─── PROVIDED INFORMATION

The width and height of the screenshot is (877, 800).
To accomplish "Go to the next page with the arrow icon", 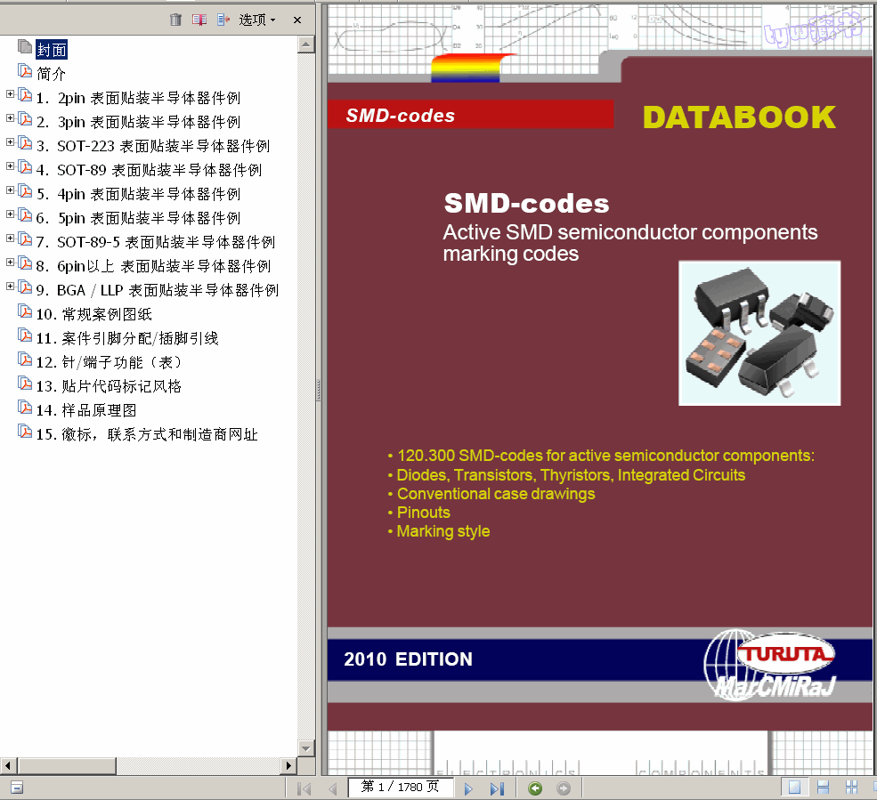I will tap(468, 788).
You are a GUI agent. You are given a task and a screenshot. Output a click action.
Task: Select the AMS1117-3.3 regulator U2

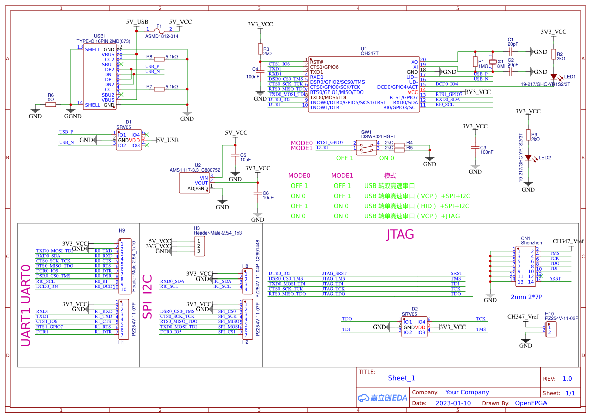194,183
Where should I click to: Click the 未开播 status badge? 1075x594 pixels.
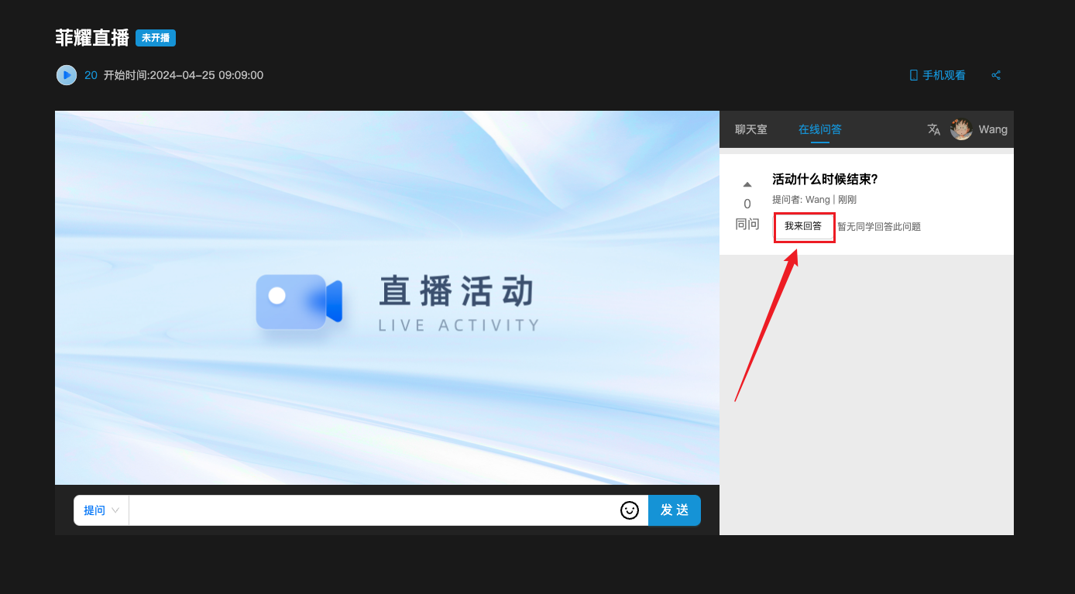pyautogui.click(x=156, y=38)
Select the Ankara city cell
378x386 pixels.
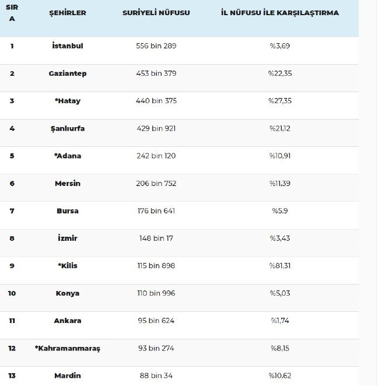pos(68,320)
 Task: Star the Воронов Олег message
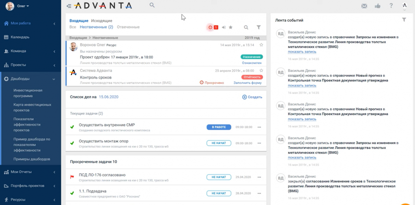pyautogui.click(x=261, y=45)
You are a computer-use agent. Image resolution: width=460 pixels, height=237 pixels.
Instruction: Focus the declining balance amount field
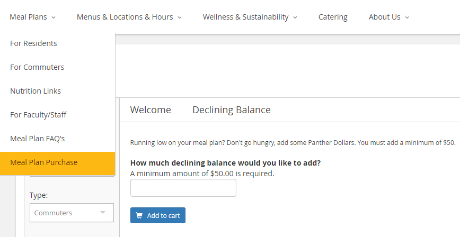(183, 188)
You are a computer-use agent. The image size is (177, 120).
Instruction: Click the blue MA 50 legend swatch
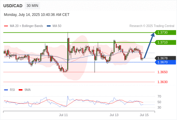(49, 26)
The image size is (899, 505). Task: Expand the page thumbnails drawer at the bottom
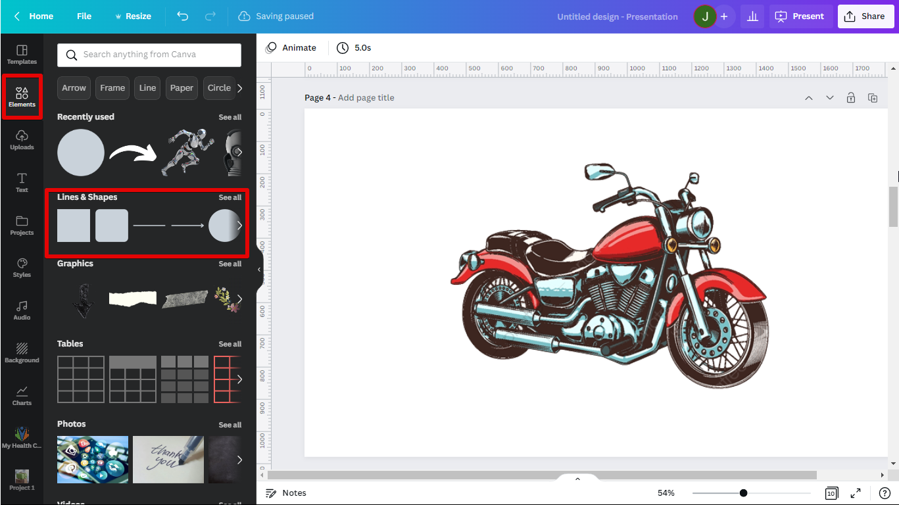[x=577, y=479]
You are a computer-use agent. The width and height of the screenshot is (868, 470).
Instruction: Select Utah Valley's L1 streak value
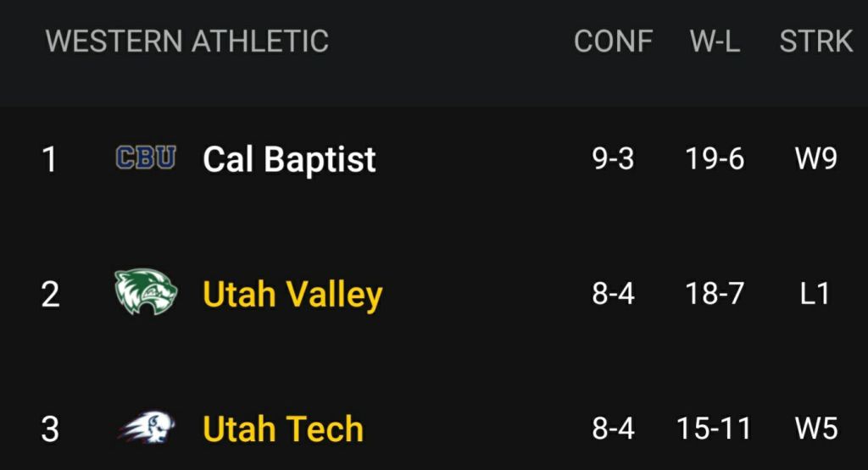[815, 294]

──────
─── PROVIDED INFORMATION

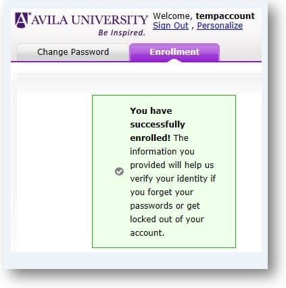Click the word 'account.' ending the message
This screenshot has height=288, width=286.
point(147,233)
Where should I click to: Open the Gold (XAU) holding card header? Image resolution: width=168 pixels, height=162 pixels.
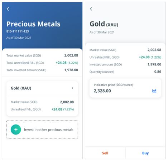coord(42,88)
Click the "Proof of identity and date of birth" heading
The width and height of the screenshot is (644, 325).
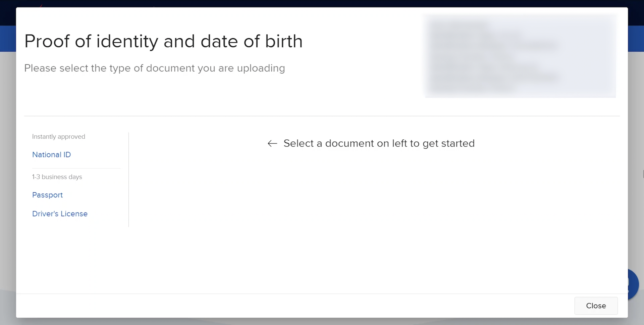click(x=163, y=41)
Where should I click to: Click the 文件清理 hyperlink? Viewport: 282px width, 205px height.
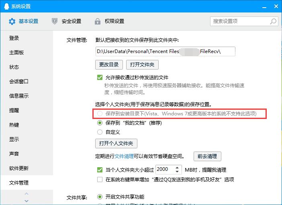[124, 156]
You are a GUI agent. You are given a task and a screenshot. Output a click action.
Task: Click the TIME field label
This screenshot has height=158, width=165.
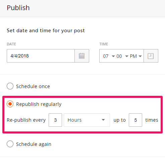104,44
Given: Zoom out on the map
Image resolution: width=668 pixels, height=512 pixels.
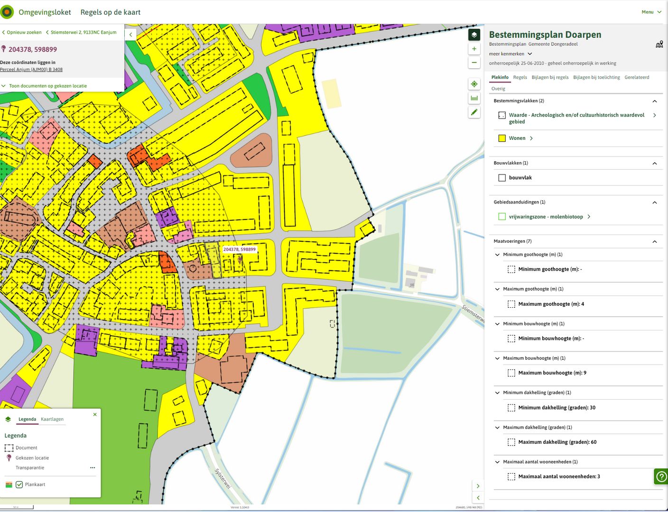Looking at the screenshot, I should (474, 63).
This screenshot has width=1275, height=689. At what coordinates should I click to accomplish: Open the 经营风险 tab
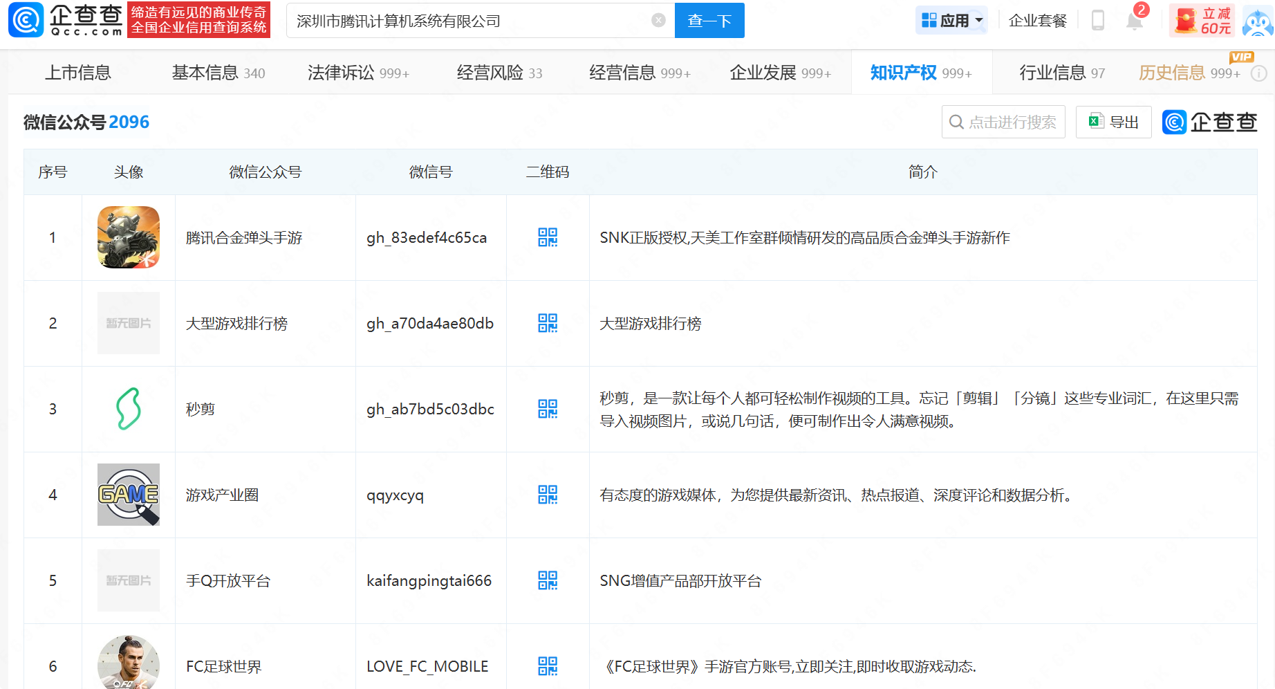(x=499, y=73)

──────
─── PROVIDED INFORMATION

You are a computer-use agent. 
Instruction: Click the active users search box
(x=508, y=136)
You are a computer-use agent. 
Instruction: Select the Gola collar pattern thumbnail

──────

WHAT THE TASK ASKS:
The answer should consist only of the lines above from the one with "You are a computer-use agent. Image" through the one with "You are a computer-use agent. The image", repeated exactly, with no pictures among them.

FINAL ANSWER:
You are a computer-use agent. Image resolution: width=460 pixels, height=237 pixels.
Instruction: Focus the declining balance amount field
(183, 188)
You are a computer-use agent. The image size is (177, 120).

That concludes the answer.